When used simultaneously with cyclosporine, tacrolimus, sirolimus, an increase in the plasma concentrations of immunosuppressants is possible (monitoring of their therapeutic concentrations is recommended).

When used simultaneously with clarithromycin, an increase in the plasma concentration of the latter is observed, which can cause an increase in the QT interval (a 50% reduction in the antibiotic dose is required).

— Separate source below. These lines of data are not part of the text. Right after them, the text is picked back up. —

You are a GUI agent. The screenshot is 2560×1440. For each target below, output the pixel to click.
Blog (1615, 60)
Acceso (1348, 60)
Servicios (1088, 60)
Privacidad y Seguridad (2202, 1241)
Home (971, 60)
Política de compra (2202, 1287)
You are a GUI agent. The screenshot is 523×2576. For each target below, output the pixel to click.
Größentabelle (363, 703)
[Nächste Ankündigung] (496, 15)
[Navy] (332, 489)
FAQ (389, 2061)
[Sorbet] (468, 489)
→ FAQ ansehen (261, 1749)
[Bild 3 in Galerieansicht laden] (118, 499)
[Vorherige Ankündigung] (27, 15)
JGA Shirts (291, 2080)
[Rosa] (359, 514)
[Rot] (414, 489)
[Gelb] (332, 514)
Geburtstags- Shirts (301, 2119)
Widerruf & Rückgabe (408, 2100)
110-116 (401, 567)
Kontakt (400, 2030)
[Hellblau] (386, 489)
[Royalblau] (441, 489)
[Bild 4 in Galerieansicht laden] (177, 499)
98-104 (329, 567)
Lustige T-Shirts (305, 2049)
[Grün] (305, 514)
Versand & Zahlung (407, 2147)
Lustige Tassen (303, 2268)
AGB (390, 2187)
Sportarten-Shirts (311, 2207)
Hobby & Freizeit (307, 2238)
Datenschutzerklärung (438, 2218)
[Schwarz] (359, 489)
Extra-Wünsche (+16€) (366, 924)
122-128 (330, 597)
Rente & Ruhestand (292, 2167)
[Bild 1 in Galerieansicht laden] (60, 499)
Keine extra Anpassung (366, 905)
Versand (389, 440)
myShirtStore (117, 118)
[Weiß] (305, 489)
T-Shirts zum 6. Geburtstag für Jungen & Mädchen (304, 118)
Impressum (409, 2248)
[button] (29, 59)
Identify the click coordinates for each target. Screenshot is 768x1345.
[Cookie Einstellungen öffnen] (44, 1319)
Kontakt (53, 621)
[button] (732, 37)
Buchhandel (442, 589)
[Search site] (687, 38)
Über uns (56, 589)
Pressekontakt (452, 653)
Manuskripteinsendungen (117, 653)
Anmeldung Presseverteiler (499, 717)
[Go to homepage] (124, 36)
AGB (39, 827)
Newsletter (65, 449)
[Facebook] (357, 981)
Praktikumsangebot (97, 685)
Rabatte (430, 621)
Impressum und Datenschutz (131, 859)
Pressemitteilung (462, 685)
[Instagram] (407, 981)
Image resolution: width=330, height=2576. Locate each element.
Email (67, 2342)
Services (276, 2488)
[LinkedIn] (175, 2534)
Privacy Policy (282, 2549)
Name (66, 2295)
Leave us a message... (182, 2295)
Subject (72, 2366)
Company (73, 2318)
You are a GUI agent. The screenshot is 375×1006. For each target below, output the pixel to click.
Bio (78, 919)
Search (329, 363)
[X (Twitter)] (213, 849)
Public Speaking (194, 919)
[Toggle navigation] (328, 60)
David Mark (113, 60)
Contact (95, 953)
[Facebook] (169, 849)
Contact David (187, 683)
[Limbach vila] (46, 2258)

When used simultaneously with atazanavir, the effectiveness of rifabutin increases (a reduction in the rifabutin dose to 75% is recommended).

Ketoconazole and itraconazole may increase the plasma concentrations of atazanavir and ritonavir.

When used simultaneously with warfarin, there is a risk of severe and/or life-threatening bleeding due to increased warfarin activity (INR monitoring is recommended).

Storage Conditions

Store at 2°C (36°F) to 25°C (77°F). Keep in original packaging, protected from light. Keep out of reach of children.

Dispensing Status

Rx Only

Important Safety Information

This information is for educational purposes only and does not replace professional medical advice. Always consult your doctor before use. Dosage and side effects may vary. Use only as prescribed.